[[ Exercise materials, beginning ]]

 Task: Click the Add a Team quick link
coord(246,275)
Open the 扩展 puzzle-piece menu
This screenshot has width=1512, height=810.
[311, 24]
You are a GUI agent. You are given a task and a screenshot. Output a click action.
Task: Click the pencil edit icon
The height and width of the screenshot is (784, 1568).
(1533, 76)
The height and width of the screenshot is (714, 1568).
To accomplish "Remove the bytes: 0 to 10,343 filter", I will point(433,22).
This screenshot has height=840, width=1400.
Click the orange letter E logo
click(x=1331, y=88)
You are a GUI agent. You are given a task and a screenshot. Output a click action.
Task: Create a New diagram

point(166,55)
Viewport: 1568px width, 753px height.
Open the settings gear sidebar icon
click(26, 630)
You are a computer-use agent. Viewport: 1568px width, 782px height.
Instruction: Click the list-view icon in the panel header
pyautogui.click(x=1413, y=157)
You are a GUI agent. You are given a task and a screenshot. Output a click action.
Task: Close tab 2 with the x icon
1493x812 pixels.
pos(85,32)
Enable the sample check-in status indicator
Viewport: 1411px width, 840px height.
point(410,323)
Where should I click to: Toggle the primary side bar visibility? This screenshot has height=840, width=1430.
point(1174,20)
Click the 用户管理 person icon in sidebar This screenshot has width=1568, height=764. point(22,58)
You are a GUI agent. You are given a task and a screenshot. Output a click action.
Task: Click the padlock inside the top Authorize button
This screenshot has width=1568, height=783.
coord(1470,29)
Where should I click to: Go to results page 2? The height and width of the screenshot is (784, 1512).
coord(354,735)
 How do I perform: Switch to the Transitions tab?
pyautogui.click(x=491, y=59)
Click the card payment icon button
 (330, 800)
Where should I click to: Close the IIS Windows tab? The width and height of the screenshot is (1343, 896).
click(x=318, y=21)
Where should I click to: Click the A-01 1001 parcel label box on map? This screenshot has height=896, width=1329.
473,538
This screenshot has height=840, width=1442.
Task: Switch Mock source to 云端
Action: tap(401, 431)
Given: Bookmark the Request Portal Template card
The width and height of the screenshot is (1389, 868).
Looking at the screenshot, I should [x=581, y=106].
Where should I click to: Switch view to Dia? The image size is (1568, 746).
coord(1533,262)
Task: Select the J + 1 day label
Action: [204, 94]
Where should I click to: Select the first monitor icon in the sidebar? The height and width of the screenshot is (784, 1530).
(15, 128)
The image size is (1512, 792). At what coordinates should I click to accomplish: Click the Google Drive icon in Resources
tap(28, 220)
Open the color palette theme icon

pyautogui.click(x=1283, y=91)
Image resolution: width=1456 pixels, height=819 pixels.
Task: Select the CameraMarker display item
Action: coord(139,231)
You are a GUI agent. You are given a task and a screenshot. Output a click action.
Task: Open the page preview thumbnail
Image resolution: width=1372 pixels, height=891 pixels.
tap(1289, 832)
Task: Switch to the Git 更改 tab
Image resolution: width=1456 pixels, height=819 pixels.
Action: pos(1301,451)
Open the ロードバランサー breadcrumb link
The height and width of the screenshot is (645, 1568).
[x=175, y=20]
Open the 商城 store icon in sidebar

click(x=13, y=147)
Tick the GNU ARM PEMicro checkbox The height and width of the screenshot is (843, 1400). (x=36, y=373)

[[ Exercise materials, end ]]

Problem description: Retype every entry above, word for word.

Written answer:
 Task: Click the Add a Team quick link
coord(246,275)
Open the 扩展 puzzle-piece menu
This screenshot has width=1512, height=810.
[311, 24]
You are a GUI agent. You are given a task and a screenshot. Output a click action.
Task: Click the pencil edit icon
The height and width of the screenshot is (784, 1568).
(1533, 76)
The height and width of the screenshot is (714, 1568).
To accomplish "Remove the bytes: 0 to 10,343 filter", I will point(433,22).
This screenshot has height=840, width=1400.
Click the orange letter E logo
click(x=1331, y=88)
You are a GUI agent. You are given a task and a screenshot. Output a click action.
Task: Create a New diagram

point(166,55)
Viewport: 1568px width, 753px height.
Open the settings gear sidebar icon
click(26, 630)
You are a computer-use agent. Viewport: 1568px width, 782px height.
Instruction: Click the list-view icon in the panel header
pyautogui.click(x=1413, y=157)
You are a GUI agent. You are given a task and a screenshot. Output a click action.
Task: Close tab 2 with the x icon
1493x812 pixels.
pos(85,32)
Enable the sample check-in status indicator
Viewport: 1411px width, 840px height.
point(410,323)
Where should I click to: Toggle the primary side bar visibility? This screenshot has height=840, width=1430.
point(1174,20)
Click the 用户管理 person icon in sidebar This screenshot has width=1568, height=764. point(22,58)
You are a GUI agent. You are given a task and a screenshot. Output a click action.
Task: Click the padlock inside the top Authorize button
This screenshot has width=1568, height=783.
coord(1470,29)
Where should I click to: Go to results page 2? The height and width of the screenshot is (784, 1512).
coord(354,735)
 How do I perform: Switch to the Transitions tab?
pyautogui.click(x=491, y=59)
Click the card payment icon button
 (330, 800)
Where should I click to: Close the IIS Windows tab? The width and height of the screenshot is (1343, 896).
click(x=318, y=21)
Where should I click to: Click the A-01 1001 parcel label box on map? This screenshot has height=896, width=1329.
473,538
This screenshot has height=840, width=1442.
Task: Switch Mock source to 云端
Action: tap(401, 431)
Given: Bookmark the Request Portal Template card
The width and height of the screenshot is (1389, 868).
Looking at the screenshot, I should [x=581, y=106].
Where should I click to: Switch view to Dia? The image size is (1568, 746).
coord(1533,262)
Task: Select the J + 1 day label
Action: [204, 94]
Where should I click to: Select the first monitor icon in the sidebar? The height and width of the screenshot is (784, 1530).
(15, 128)
The image size is (1512, 792). At what coordinates should I click to accomplish: Click the Google Drive icon in Resources
tap(28, 220)
Open the color palette theme icon

pyautogui.click(x=1283, y=91)
Image resolution: width=1456 pixels, height=819 pixels.
Task: Select the CameraMarker display item
Action: coord(139,231)
You are a GUI agent. You are given a task and a screenshot. Output a click action.
Task: Open the page preview thumbnail
Image resolution: width=1372 pixels, height=891 pixels.
tap(1289, 832)
Task: Switch to the Git 更改 tab
Image resolution: width=1456 pixels, height=819 pixels.
Action: pos(1301,451)
Open the ロードバランサー breadcrumb link
The height and width of the screenshot is (645, 1568).
[x=175, y=20]
Open the 商城 store icon in sidebar

click(x=13, y=147)
Tick the GNU ARM PEMicro checkbox The height and width of the screenshot is (843, 1400). (x=36, y=373)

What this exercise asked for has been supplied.